Aside from the obvious factors that make digital attractive -- clearer picture, cheaper distribution -- Bruce includes an amusing comment from director Barry Sonnenfeld in which he says studios could easily change a movie that has been badly received by critics or audiences, after it has opened in theaters. He cites King Kong as a good example of a movie that would have benefited had Universal been able to cut out 40 minutes of the film after hearing that viewers complained of it being too long. I highly doubt that any studios would actually take advantage of this, though. After all, isn't that why they have test screenings?

One thing I think that hurts digital, evident from Bruce's article supporting digital, is that most of the format's pros are beneficial to studios and theaters more than to audiences. The cheaper distribution, the ease of projector use, the issues with piracy and the scheduling ideas for exhibitors are all meant to save the businesses money. But will it trickle down the savings to the consumer? No way. In fact, I see digital being used as an excuse to raise prices for the ticket buyers. Consider that the big theater chains are about to borrow a collective billion dollars. It is obvious that we, the audience, will be depended upon to pay those loans back.

I find it especially helpful that Bruce countered her own pro digital piece with her pro film article. In this she lets it be known that even digital projectors have mechanical difficulties, which are comparative to the problems people have with film projectors. While film may be scratched or dirty or may break in the middle of a show, digital may have computer glitches, resulting in completely blank screens.

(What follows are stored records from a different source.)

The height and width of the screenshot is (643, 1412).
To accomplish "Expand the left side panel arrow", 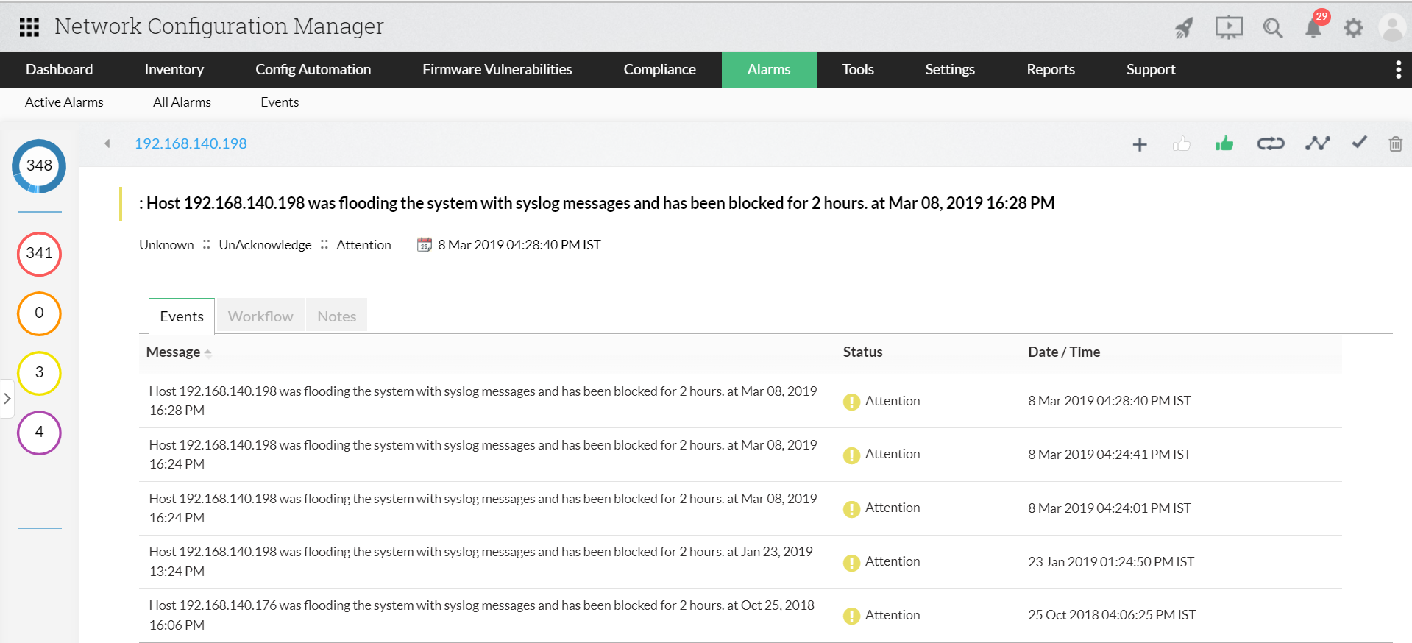I will click(x=7, y=399).
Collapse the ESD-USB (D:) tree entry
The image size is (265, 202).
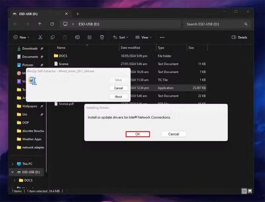click(13, 172)
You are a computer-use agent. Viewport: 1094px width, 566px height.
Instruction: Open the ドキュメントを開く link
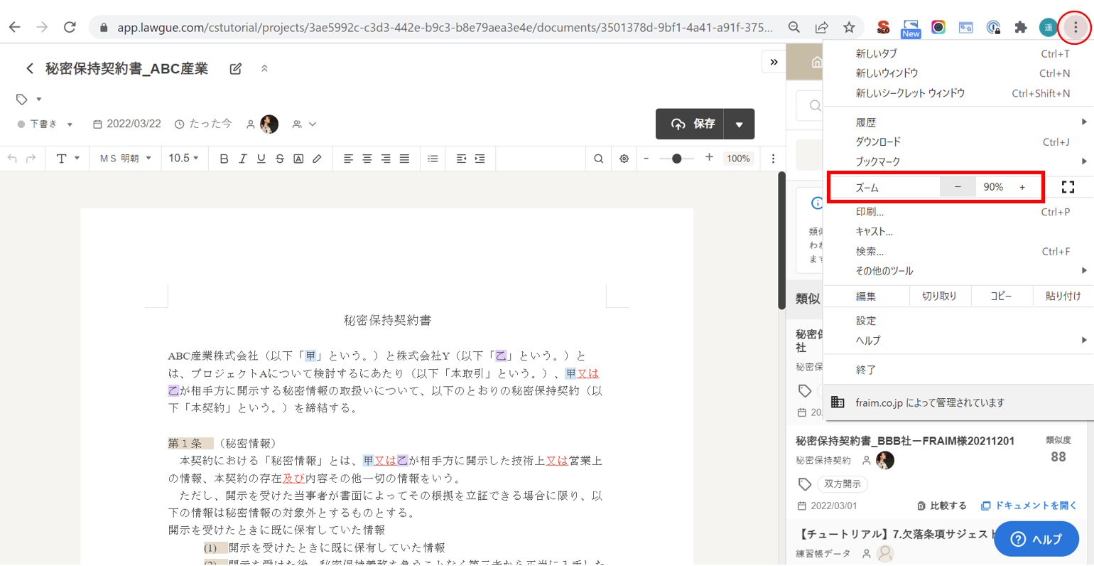pos(1029,506)
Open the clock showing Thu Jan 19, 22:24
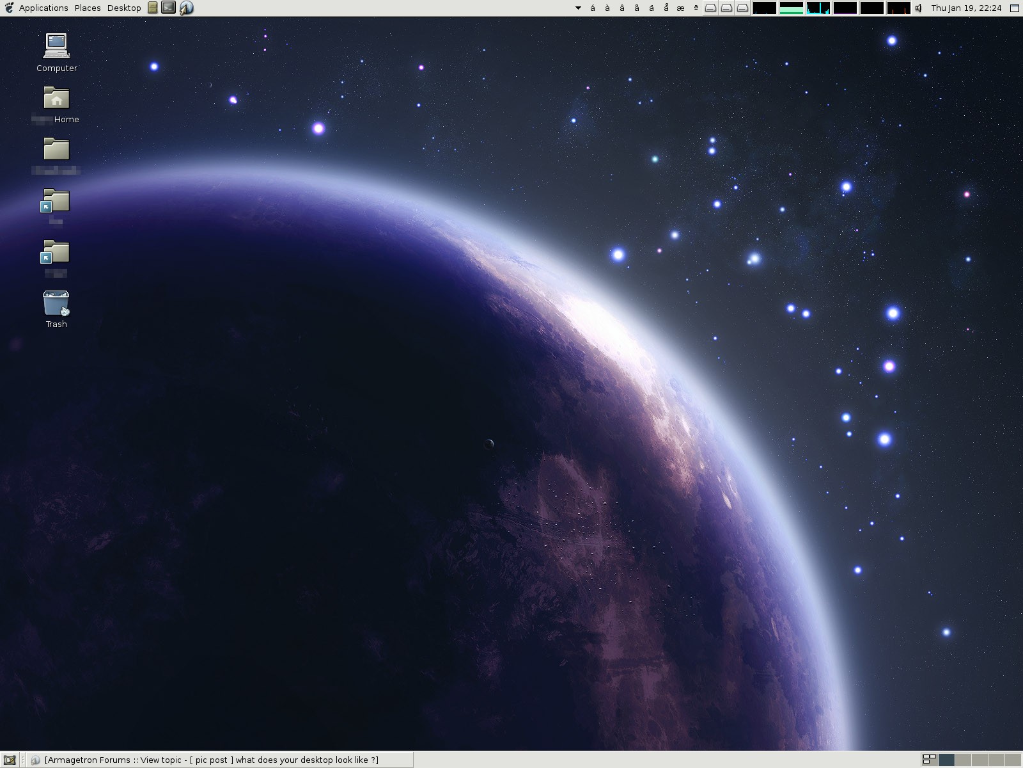This screenshot has width=1023, height=768. 966,8
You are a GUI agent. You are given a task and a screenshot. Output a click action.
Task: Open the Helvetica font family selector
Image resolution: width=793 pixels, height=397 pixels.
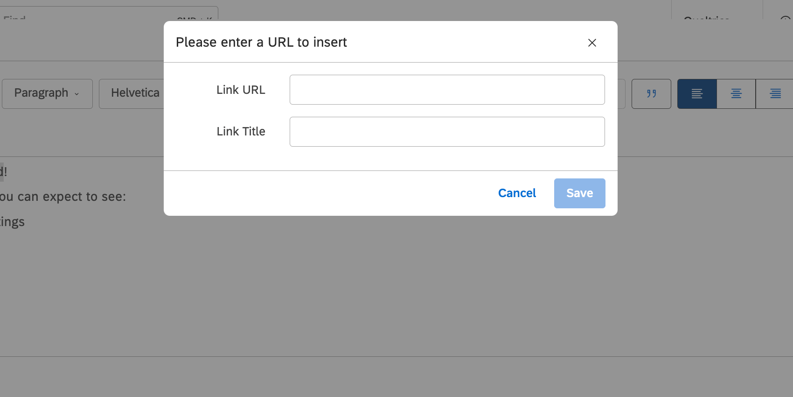coord(135,93)
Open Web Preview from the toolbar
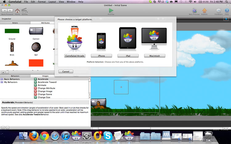Image resolution: width=231 pixels, height=144 pixels. (193, 11)
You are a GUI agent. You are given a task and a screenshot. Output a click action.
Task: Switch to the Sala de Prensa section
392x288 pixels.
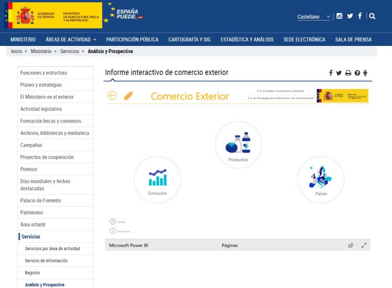point(353,40)
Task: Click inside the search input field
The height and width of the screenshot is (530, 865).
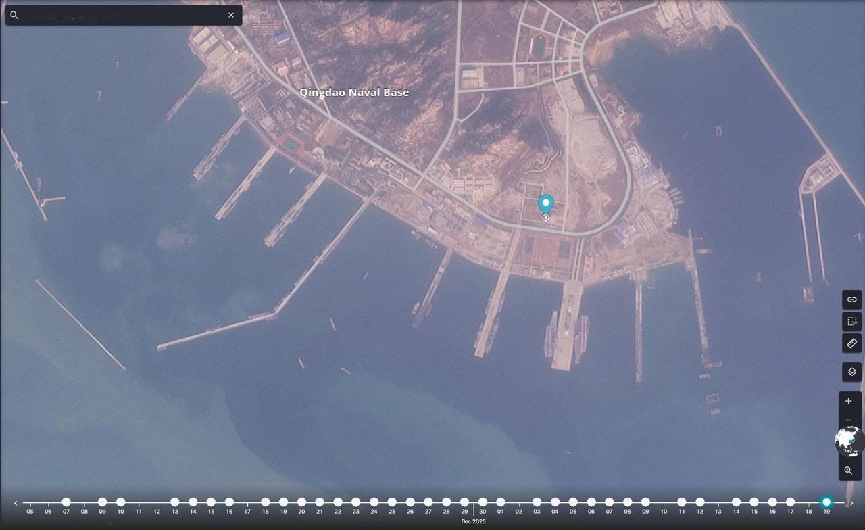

According to the article, digital fails 0.1 percent of the time, while film fails less than that.

Anyway, as I can tell you from experience, the major errors with film are caused by ineffective projectionists, and once again this is because of cost-cutting on the theater's end. Since the mid-90s most cinemas have replaced professional projection experts, who they deemed too expensive, with their own managers. The problem is, most of these managers are inefficiently trained and are expected to often multitask between the projection booth and the main floor. Chances are if there's a problem with your film -- scratching, breaking, bad focus, and starting time issues -- it is because the man in charge of the projector is busy selling popcorn. I guarantee this happened all weekend at your local multiplex showing the surprisingly popular Pirates of the Caribbean.

Since audiences are not likely to save and many moviegoers don't notice the difference between watching film and watching digital, theaters are going to have to make a big case for the new format if it is really going to save cinemas as much as they're hoping. Obviously they are already making the transition and nothing will stop their plans, so we regular moviegoers all need to get used to digital and hope the technology improves, but for those people who are already staying home and contributing to the box office decline, something far more substantial than an improvement in picture quality will have to draw them back.